Aims

A hexanucleotide repeat expansion within the C9orf72 gene (C9) is the primary genetic cause of Amyotrophic lateral sclerosis (ALS) and Frontotemporal dementia (FTD). Toxicity in neurons at least partly results from the production of dipeptide repeat proteins (DPR) which are translated via non canonical non- ATG initiated translation. To try to understand the mechanisms leading to neuronal death we have developed a Drosophila melanogaster model expressing 36 hexanucleotide repeats (36R). This model displays neuronal toxicity and a shortened lifespan. We have carried out a large scale genetic screen and identified a number of suppressors of toxicity. We are now characterising one of these, a monocarboxylate transporter.

Methods

We have carried out lifespans and behavioural assays in Drosophila, together with ELISAs for the different DPRs produced by the expansion to evaluate the effect of the transporter on the health of the C9 model and on the toxic DPRs.

Results

The monocarboxylate transporter we have identified, when over-expressed, leads to a substantial rescue of toxicity and to a reduction in the levels of the toxic peptides associated with the repeats.
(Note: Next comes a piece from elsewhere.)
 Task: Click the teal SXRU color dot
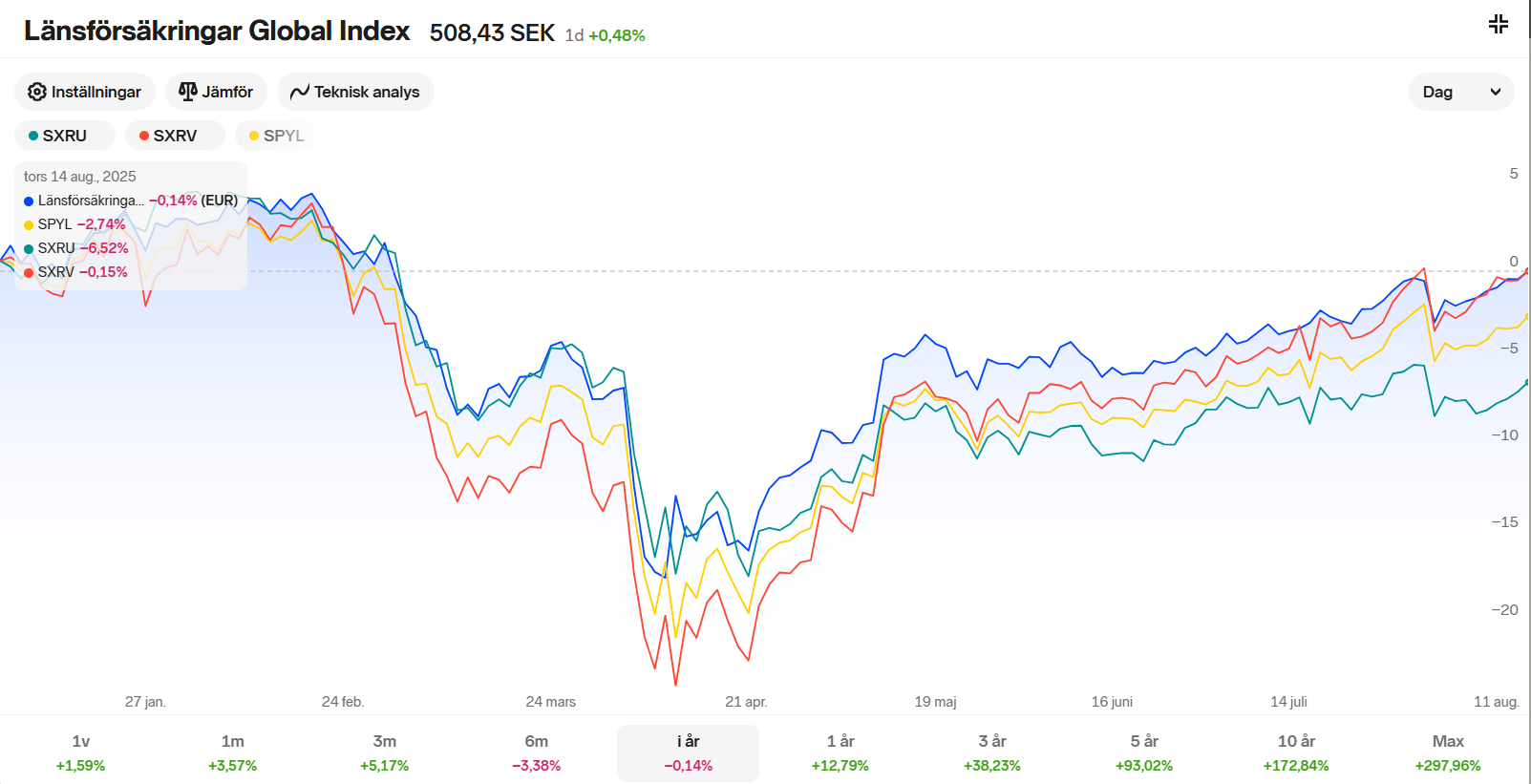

This transporter can import lactate and pyruvate, two known suppressors of histone deacetylases (HDACs). We have identified significant changes in acetylation patterns following the expression of the transporter.

We are in the process of understanding how this rescue is mediated and whether modulation of HDACs is a mediator of this rescue.

Conclusions

Over-expression of a monocarboxylate transporter can rescue C9 repeat expansion toxicity, possibly by modulating HDAC activation.